Task goal:
Each record below is to be restated word for word.

Stored data

************

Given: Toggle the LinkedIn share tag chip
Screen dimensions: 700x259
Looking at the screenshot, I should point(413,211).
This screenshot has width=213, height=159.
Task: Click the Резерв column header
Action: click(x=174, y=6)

************

Exercise solution:
Given: Toggle the LinkedIn share tag chip
Screen dimensions: 700x259
Looking at the screenshot, I should point(413,211).
This screenshot has width=213, height=159.
Task: Click the Резерв column header
Action: click(x=174, y=6)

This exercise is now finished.